**WHAT IS ASKED:**
Put everything from the line that contains "Click the bold word WHY (739, 218)" down to the line that contains "This screenshot has height=360, width=480. coord(348,20)" into a JSON list of strings, one string per line and blank lines omitted. Leave the pictures out of the list.

[Items on finding words and elements]
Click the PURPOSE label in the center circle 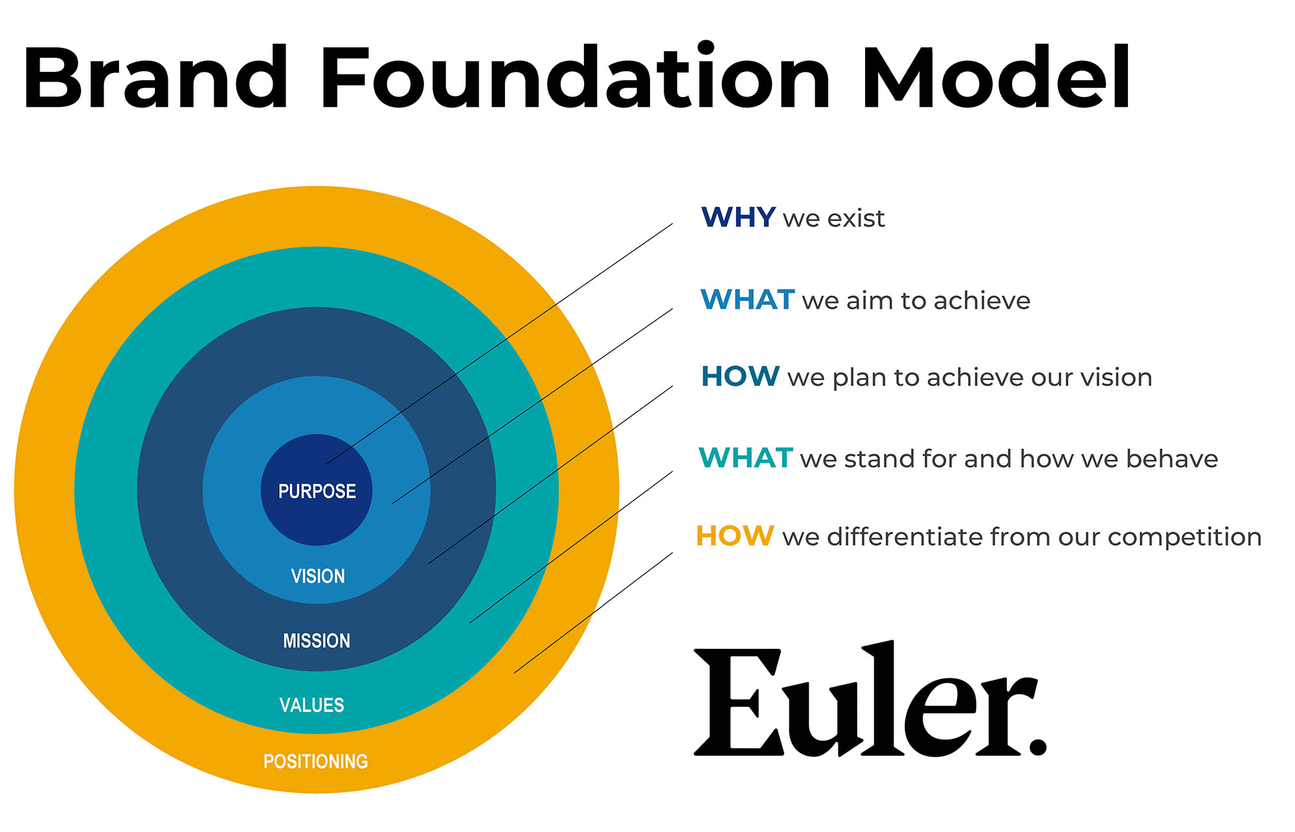(317, 491)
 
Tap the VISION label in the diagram (318, 576)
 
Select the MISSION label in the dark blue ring (317, 641)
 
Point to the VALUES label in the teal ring (311, 705)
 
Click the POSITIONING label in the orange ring (316, 761)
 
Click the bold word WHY (739, 218)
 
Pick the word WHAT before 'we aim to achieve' (748, 300)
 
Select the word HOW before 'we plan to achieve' (741, 376)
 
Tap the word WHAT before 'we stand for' (746, 458)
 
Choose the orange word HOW (735, 536)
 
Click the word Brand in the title (156, 78)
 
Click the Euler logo (870, 699)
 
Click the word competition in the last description (1185, 537)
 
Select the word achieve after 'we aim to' (982, 300)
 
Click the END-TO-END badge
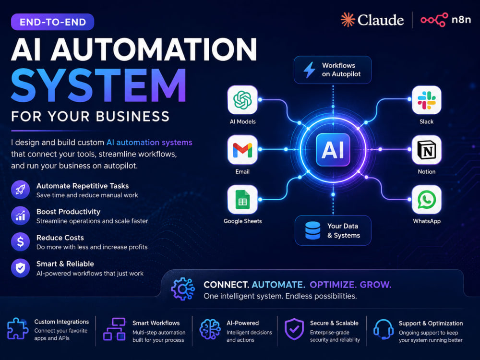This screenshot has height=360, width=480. coord(52,22)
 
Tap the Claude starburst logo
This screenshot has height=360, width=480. coord(348,20)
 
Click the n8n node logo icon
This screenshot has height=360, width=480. coord(434,20)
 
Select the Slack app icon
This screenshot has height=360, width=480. coord(426,100)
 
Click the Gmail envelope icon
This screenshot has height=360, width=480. coord(242,150)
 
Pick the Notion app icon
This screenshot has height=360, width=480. coord(426,150)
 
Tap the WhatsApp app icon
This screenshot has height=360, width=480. coord(426,200)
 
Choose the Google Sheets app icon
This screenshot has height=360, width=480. coord(242,200)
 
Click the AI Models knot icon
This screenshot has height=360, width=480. coord(242,100)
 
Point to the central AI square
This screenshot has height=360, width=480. coord(333,150)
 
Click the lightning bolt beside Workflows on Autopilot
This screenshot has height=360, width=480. coord(309,70)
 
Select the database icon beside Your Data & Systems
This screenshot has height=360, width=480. coord(312,230)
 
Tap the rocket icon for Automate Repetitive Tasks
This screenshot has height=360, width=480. coord(20,190)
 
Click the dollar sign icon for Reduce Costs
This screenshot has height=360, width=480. coord(20,242)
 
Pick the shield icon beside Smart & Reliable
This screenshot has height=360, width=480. coord(20,268)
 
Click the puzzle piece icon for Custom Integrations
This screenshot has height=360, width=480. coord(17,328)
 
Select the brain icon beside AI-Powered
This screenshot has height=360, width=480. coord(210,329)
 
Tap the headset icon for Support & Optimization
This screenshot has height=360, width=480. coord(383,329)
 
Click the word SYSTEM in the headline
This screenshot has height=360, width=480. coord(98,85)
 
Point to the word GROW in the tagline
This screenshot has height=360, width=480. coord(376,285)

**ANSWER TO THE TASK:**
[
  "Click the bold word WHY (739, 218)",
  "Pick the word WHAT before 'we aim to achieve' (748, 300)",
  "Select the word HOW before 'we plan to achieve' (741, 376)",
  "Tap the word WHAT before 'we stand for' (746, 458)",
  "Choose the orange word HOW (735, 536)",
  "Click the word Brand in the title (156, 78)",
  "Click the Euler logo (870, 699)",
  "Click the word competition in the last description (1185, 537)",
  "Select the word achieve after 'we aim to' (982, 300)",
  "Click the END-TO-END badge",
  "This screenshot has height=360, width=480. coord(52,22)",
  "Tap the Claude starburst logo",
  "This screenshot has height=360, width=480. coord(348,20)"
]